Der Entschluss zur neuen, gemeinsamen Gemeinde ist in den vier Presbyterien der Altgemeinden entstanden, begleitet von Pfarrer Wolfgang Edler, Assessor des Kirchenkreises, der sich abschließend für die konstruktiven und ergebnisoffenen Beratungen bedankte. Ohne die Vorbehalte blauäugig beiseite zu wischen, wurde dort entschieden: Die Gemeinden wollten nicht nur Mangel verwalten oder einen Flickenteppich aus Teil- und Kurzfristlösungen schaffen, sondern gleich den großen Wurf wagen. Alle Altgemeinden sollten in die neugebildete Evangelisch-Lutherische Kirchengemeinde Porta Westfalica-Süd einmünden, um das Heft des Handels in der Hand zu behalten und Kirche aktiv zu gestalten.

Im Festgottesdienst wurde auch der Bevollmächtigten-Ausschuss eingeführt, dessen achtzehn Mitglieder bis zur Kirchenwahl 2024 die Geschicke der neuen Gemeinde leiten werden. Paritätisch aus den bisherigen Gemeinden berufen, werden die neun Frauen und neun Männer, darunter auch das Pfarrteam, sich mit den großen und kleinen Fragen des Gemeindealltags befassen. Das betrifft Themen, für die bereits in den Vorgängerpresbyterien wichtige Richtungsentscheidungen getroffen wurde, so zum für die Gemeindegliederzahlen überdimensionierten Gebäudebestand, aber auch die Weiterentwicklung des Gemeindelebens. Wenig wird sich anfänglich in der Alltagspraxis ändern: Gottesdienste werden weiterhin, jetzt mit neuen Anfangszeiten um 9.30 Uhr oder 11 Uhr, im Wechsel an den gewohnten Orten gefeiert. Auch die Jugendarbeit findet bereits zu großen Teilen gemeinsam statt. Wie Superintendentin Goudefroy betonte, fragen Jugendliche nicht nach den genauen Gemeindegrenzen. “Stattdessen fragen sie: Wo ist etwas los? Wo kann man etwas machen? Und vielleicht kommt am Ende dabei Kirche raus.”

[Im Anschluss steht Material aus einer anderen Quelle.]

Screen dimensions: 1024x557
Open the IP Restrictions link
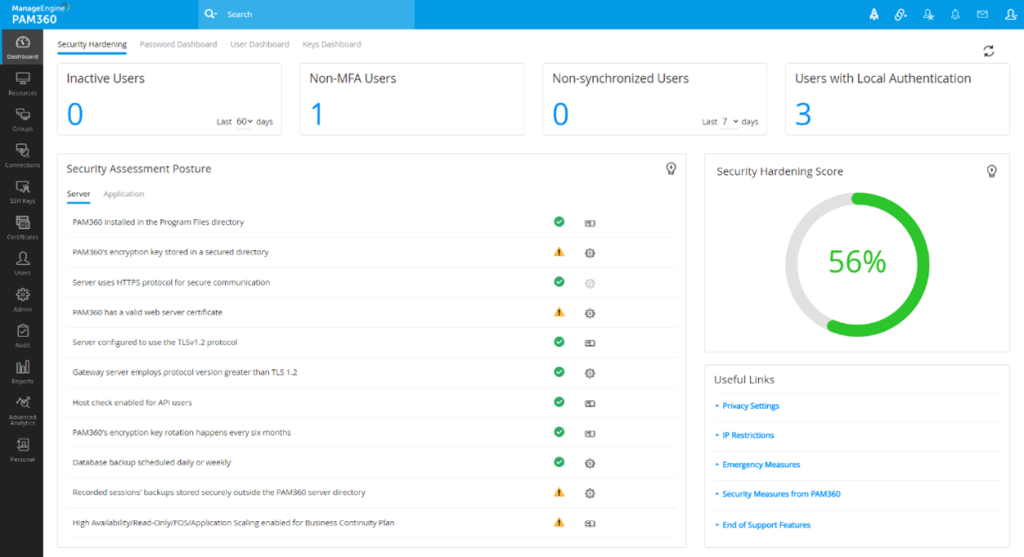pyautogui.click(x=748, y=436)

Was das in der Praxis bedeuten mag, konnten die zahlreichen Besucher am Sonntag bereits live erleben: Der nicht mehr nur mit Bläsern aus seinem Pfarrbezirk besetzte Holzhausener Posaunenchor und das Chorprojekt Porta Westfalica - Süd unter der Leitung von Jonathan Dräger begleiteten den Festgottesdienst nicht einfach mit echten Bravourstücken wie der ersten Strophe von „Vertraut den neuen Wegen“, von den Posaunen angestimmt als würde gleich eine New Orleans Streetband um die Ecke kommen, oder dem „Es ist ein Ros’ entsprungen“ des Chors, als überraschend komplexer Kanon gesungen, zeigten sie, wieviel mehr möglich wird, wenn Gaben und Ideen der Menschen über alle alten Grenzen hinweg zusammengebracht werden.

„Achtet ihren Dienst“: Der krankheitsbedingt nicht ganz vollständige Bevollmächtigten-Ausschuss nimmt mit Segen und Dank von Superintendentin Goudefroy und Assessor Wolfgang Edler (1. und 2. v.r.) seine Arbeit auf.